Records from a dataset
□ □ □

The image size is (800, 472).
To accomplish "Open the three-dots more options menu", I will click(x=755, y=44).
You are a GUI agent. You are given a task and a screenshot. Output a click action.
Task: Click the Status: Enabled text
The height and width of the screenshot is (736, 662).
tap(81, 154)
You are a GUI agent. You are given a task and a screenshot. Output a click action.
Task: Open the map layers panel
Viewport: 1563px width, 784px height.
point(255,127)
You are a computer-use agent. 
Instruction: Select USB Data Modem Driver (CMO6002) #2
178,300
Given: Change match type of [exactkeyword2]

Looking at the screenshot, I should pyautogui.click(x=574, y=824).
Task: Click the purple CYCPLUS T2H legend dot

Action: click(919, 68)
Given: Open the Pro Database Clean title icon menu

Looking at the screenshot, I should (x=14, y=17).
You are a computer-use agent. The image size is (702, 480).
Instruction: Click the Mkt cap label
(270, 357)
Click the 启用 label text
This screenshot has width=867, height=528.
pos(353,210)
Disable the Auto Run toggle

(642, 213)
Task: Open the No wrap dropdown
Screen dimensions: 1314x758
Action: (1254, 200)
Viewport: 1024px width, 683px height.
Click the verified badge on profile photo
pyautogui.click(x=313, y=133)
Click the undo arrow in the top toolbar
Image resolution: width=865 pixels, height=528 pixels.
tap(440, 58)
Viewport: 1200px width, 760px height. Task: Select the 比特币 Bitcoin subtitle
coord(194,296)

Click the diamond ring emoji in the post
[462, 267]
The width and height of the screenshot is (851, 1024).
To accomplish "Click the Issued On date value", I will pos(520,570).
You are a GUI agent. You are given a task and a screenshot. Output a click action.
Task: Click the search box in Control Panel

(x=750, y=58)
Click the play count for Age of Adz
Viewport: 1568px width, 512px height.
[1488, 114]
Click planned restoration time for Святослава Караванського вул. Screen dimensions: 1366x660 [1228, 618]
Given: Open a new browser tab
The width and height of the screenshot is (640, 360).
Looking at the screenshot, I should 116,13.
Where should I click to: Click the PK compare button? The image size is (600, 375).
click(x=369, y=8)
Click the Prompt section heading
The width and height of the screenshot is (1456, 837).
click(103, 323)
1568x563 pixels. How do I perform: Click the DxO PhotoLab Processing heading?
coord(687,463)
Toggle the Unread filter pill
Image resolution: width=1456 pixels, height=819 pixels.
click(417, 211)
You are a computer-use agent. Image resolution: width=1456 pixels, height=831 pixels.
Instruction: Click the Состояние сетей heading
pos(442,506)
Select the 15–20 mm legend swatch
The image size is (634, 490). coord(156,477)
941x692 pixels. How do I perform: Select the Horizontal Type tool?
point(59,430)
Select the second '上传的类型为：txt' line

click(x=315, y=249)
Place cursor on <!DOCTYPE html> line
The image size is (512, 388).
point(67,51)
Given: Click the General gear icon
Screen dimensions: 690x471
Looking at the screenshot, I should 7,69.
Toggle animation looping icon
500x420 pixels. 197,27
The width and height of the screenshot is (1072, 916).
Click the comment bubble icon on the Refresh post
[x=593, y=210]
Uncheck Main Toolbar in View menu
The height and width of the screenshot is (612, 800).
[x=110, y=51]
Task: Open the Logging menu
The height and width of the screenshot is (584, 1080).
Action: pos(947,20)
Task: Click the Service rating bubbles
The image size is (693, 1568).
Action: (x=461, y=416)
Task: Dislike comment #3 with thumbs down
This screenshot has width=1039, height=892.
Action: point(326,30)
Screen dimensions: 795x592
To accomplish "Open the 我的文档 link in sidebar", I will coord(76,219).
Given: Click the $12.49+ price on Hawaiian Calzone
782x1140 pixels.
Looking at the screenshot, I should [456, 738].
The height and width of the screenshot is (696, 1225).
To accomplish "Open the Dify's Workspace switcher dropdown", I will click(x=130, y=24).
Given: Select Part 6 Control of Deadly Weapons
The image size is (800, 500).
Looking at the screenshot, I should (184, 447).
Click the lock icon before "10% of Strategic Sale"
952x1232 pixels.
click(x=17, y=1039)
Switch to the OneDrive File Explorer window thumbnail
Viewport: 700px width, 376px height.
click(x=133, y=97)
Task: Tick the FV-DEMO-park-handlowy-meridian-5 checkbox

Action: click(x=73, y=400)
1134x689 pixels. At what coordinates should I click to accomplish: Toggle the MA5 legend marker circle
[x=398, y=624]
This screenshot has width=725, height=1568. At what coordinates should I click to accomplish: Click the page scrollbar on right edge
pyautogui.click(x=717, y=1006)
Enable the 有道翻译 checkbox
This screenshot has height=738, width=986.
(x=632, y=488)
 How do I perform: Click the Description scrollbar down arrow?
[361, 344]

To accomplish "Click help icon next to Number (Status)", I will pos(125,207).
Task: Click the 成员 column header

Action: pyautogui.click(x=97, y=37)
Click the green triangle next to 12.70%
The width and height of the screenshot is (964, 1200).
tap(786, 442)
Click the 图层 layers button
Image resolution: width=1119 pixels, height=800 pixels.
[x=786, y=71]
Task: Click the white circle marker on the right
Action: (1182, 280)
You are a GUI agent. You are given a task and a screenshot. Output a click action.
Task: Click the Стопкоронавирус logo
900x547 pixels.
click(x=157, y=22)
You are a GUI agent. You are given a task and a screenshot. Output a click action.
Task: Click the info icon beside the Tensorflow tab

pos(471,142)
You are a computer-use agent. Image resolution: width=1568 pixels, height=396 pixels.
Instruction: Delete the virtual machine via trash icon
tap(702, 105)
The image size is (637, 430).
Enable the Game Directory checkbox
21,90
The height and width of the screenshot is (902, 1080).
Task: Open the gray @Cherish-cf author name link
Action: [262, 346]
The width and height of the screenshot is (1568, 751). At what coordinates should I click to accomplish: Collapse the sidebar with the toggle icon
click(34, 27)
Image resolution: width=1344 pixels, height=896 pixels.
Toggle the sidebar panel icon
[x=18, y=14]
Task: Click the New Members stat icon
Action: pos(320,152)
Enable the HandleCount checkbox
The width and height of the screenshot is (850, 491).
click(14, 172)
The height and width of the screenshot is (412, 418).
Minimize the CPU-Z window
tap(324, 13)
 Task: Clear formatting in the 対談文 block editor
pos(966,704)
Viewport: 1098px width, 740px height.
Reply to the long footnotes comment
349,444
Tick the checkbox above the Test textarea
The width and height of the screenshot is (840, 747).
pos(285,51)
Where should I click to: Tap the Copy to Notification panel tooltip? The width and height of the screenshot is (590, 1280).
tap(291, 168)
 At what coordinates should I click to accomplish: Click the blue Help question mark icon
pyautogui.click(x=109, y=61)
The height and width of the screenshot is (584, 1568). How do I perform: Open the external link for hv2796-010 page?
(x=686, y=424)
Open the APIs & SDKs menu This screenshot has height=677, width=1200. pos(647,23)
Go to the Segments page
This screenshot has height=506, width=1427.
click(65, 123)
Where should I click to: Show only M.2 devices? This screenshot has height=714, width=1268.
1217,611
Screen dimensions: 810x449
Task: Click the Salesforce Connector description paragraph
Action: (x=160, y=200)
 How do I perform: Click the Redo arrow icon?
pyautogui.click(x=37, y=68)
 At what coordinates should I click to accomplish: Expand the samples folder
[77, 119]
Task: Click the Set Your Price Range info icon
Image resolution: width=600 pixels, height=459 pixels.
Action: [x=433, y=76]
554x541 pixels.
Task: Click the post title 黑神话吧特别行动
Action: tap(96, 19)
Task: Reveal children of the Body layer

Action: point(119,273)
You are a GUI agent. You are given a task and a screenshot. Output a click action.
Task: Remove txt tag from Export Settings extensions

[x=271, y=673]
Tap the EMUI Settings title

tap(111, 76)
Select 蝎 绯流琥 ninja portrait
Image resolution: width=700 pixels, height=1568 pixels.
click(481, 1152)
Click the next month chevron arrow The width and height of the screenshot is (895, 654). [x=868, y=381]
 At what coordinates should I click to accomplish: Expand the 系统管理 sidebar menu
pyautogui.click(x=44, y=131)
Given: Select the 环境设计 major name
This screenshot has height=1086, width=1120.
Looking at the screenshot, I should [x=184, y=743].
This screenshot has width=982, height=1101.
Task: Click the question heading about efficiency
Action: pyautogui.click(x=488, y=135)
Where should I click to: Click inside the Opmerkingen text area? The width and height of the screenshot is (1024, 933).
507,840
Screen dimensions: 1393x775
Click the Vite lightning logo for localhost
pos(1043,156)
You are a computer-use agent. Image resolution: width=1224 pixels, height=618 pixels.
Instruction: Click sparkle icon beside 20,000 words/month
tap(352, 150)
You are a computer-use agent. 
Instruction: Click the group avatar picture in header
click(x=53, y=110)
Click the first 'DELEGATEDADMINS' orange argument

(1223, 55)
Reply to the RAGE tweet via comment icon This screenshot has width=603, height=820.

□ □ □

Return the lines above, starting at the one that contains "Click the Vite lightning logo for localhost" and running through the last, exactly as they appear, with no extra lines.

**Response to the task:**
Click the Vite lightning logo for localhost
pos(1043,156)
You are a computer-use agent. Image resolution: width=1224 pixels, height=618 pixels.
Instruction: Click sparkle icon beside 20,000 words/month
tap(352, 150)
You are a computer-use agent. 
Instruction: Click the group avatar picture in header
click(x=53, y=110)
Click the first 'DELEGATEDADMINS' orange argument

(1223, 55)
Reply to the RAGE tweet via comment icon This screenshot has width=603, height=820.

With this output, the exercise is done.